Una sentenza politica, la voce del padrone che si è fatta sentire: questi i commenti che giravano ieri tra i lavoratori che speravano nel riconoscimento dei lori diritti. Giulia Druetta è uno dei due avvocati difensori dei sei fattorini che avevano intentato causa a Foodora.

Come spiega questa sentenza di primo grado?

L’avvocata Giulia Druetta

Aspettiamo di leggere le motivazioni, ovviamente. Reputiamo la sentenza sbagliata, visto che apre un varco alle aziende che vogliono prendere un lavoratore alle loro dipendenze ma senza tutele e con retribuzioni bassissime: questo per abbassare il costo del lavoro. Oggi basterebbe una app invece di un datore di lavoro in carne ed ossa affinché leggi e diritti per come le abbiamo conosciute non abbiano valore.

Cosa contestavate?

L’errato inquadramento contrattuale. Questi lavoratori erano organizzati dal datore di lavoro che predeterminava luoghi e tempi, ed erano sottoposti a un pervasivo potere disciplinare. Non si comprende perché l‘azienda non abbia utilizzato la forma del contratto a chiamata, ad esempio, anch’esso un lavoro subordinato, se non con l’obbiettivo di ridurre il costo del lavoro. Il datore di lavoro, inoltre, controllava i lavoratori, dato che erano monitorati minuto per minuto: anche se l’azienda non aveva fornito loro un’adeguata informativa. Emerge un’elusione alla normativa sulla privacy: nessuno sa come sono stati trattati i dati dei fattorini. C’è la sicurezza che siano stati utilizzati per assegnare punteggi e creare classifiche dei lavoratori migliori: ai quali come premio veniva prospettato un contratto vero.

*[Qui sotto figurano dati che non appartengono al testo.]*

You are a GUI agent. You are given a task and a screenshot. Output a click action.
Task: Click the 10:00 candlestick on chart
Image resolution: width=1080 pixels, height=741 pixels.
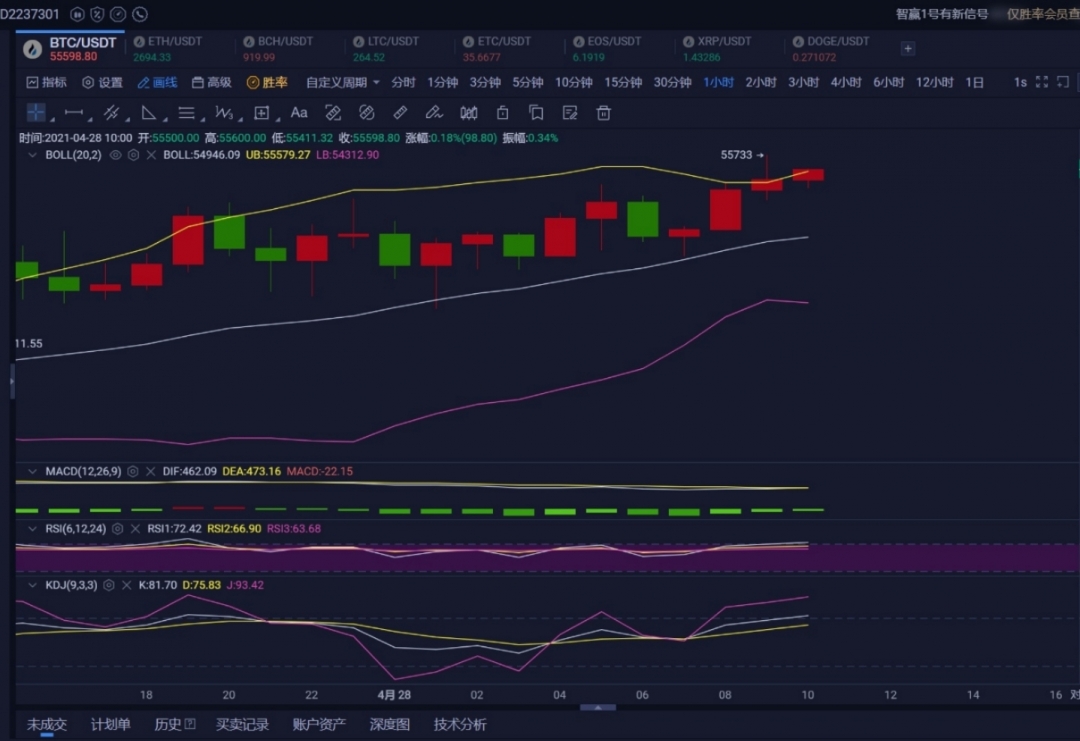pyautogui.click(x=808, y=175)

È un comportamento legittimo questo?

Ci sono leggi e regolamenti in ambito nazionale ed europeo. Non è possibile pensare che un lavoratore possa essere geolocalizzato in qualsiasi momento della sua vita. Addirittura l’app si attivava da sola anche quando i fattorini non erano in turno. Questa sentenza purtroppo evidenzia un vizio culturale profondo: l’economia dei lavoretti non meriterebbe tutele. Quindi qualsiasi azienda può impiegare lavoratori per meno tempo e trattarli tutti come autonomi, indipendentemente dalle mansioni e dalle condizioni effettive di lavoro. Spero che questo non sia il futuro che lasciamo alle nuove generazioni.

Solo in Italia abbiamo sentenze di questo tipo?

I giudici inglesi, a Londra, hanno riconosciuto che gli autisti di Uber sono lavoratori subordinati. In Belgio la Commission administrative de règlement de la relation de travail ha stabilito che il rapporto tra un fattorino e Deliveroo non può essere definito come lavoro autonomo, e in Italia, per altro la mansione di fattorino è sempre esistita. Durante il dibattimento è emersa chiaramente la nostra idea di lavoro che è comprovata da quanto riconosciuto da altri tribunali in Europa: ripeto, ritengo la sentenza sbagliata, e attendiamo di capire come sarà motivata.

Come proseguirete?

Impegnandoci per cercare giustizia in secondo grado. La lotta dei fattorini è anche nelle piazze: se un giudice ha deciso di non riconoscere le ragioni dei lavoratori loro continueranno a manifestare contro le aziende che possono scegliere tutto sulle loro vite. Lavoratori obbligati a obbedire, e quando si ribellano vengono estromessi, che in termini tecnici odierni prende il nome di «disconnessi». La perdita diritti del Novecento è sotto gli occhi di tutti: si ritorna al cottimo e all’arbitrarietà del datore di lavoro. È una sentenza ideologica: con il paravento delle nuove tecnologie avanti tutta il neo liberismo.